• Stated exercise: Extend the wiki page on the C10k problem below, starting right after its final line, "Typical: 200–500."

• Text passage:
******************************

C10k problem - VittorioDeMarzi/hero-beans GitHub Wiki

~: handle 10k concurrent users. Fun fact: Wikipedia says that nginx was created to solve the original C10k problem back in 1999.

  • Traditional servlet containers (Tomcat, Jetty, Undertow in blocking mode) spawn a thread per request. With 10,000 concurrent connections, you’d need 10,000 threads → massive context switching, high memory.
  • MySQL connections are also expensive: each open JDBC connection uses memory and OS resources.

Disclaimer

"Avoid adopting technologies just to solve problems that haven’t happened yet." – This documentation is not the ultimate guide to follow. Test, leverage, decide - don't follow blindly.

Testing Tools

  • Apache JMeter – classic, heavy but feature-rich.
  • k6– modern, simple to script (JavaScript DSL).
  • wrk or ab (Apache Bench) – very fast, lower-level.
  • Gatling – if you like Scala.
  • Example flow:
    • Use wrk or k6 with -c10000 connections, targeting Nginx (not Spring Boot directly).
    • Monitor:
      • Nginx: stub_status → check active/idle connections.
      • Spring Boot: Micrometer → thread pool usage, response times.
      • MySQL: slow query log + SHOW PROCESSLIST.

How to solve it?

  • non-blocking IO (multiplexing) + efficient DB connection pooling,
  • NOT by making MySQL accept 10k connections

Use connection pooling, a reasonable thread pool, and a reverse proxy (Nginx).

1. Connection pool tuning

  • Use HikariCP (default in Spring Boot).
  • Set a reasonable pool size (e.g. 20–50 connections).
  • Don’t try to match pool size to concurrent users — that’s a common beginner mistake. Let requests wait in a queue. spring.datasource.hikari.maximum-pool-size: 30

2. Thread model tuning

  • Stick with Tomcat (blocking) for now — it’s simpler.
  • Increase Tomcat thread pool if you expect bursts, but don’t set it to 10,000. Typical: 200–500.

******************************

• Recorded information:
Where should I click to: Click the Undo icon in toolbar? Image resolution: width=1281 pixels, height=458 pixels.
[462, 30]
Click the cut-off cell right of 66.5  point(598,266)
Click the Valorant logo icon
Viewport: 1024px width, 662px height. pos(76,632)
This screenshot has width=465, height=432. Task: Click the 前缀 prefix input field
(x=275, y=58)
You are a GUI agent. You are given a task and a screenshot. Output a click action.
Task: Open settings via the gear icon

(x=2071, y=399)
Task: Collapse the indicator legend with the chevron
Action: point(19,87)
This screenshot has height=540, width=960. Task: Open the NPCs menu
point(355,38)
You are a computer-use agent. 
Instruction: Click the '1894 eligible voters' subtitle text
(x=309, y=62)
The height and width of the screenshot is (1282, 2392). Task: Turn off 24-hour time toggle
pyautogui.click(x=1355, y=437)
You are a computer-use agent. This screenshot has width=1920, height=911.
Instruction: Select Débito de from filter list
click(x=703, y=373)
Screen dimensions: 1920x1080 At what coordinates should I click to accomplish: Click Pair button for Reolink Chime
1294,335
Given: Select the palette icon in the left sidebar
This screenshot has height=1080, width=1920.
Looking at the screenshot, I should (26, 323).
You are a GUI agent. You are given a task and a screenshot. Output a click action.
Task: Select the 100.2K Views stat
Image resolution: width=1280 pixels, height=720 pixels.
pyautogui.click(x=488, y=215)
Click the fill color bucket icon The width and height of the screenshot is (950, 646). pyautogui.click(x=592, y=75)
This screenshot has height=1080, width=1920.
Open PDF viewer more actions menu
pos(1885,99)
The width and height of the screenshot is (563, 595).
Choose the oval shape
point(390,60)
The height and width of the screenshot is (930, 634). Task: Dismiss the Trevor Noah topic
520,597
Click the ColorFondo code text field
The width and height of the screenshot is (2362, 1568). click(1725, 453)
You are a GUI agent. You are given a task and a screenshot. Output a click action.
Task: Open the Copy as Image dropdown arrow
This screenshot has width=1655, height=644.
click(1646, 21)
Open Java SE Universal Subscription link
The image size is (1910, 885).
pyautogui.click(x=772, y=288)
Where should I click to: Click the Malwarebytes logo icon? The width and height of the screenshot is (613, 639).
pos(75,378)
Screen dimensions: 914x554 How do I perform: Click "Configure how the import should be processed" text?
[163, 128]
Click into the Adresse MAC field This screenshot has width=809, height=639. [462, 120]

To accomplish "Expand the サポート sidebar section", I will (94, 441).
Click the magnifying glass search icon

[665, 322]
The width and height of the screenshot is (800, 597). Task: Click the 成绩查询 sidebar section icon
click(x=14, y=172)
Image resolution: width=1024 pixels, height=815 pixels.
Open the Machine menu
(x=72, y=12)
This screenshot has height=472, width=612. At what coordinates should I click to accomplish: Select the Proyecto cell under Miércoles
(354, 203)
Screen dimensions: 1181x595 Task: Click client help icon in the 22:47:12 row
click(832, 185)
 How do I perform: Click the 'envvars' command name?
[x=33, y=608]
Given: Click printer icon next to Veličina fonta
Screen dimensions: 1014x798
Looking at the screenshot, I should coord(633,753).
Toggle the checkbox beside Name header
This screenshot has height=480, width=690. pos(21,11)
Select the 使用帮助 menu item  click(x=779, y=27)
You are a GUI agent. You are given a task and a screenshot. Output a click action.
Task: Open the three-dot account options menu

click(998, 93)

******************************

• Output:
  • Example config: server.tomcat.threads.max: 500 server.tomcat.threads.min-spare: 50

3. Put Nginx (or HAProxy) in front of your app

  • Let Nginx handle thousands of idle keep-alive connections efficiently.
  • Nginx passes only the active requests to your app.
  • This alone solves 90% of "C10k" problems for small apps.

4. Cache hot data

  • If you have any endpoint that always hits MySQL (e.g. product catalog, address lookup), consider caching in Redis or even in-memory (@Cacheable).
  • This reduces DB load massively.

Steps to follow from this article:

To handle X amount of requests per second, higher than your digestive rate, spawn more severs to support your needs (behind a load balancer). Now you can use the recommended 3-node-setup(https://www.elastic.co/blog/found-elasticsearch-in-production#split-brains)

Steps to measure & solve the C10k problem:

  • Build the minimal setup
  • Using 1 request per user (1 iteration), with different time-span, find your system digestive rate.
  • Is it enough? (Can you spread the requests over time?)
  • If not, multiply as needed and repeat those steps until satisfied.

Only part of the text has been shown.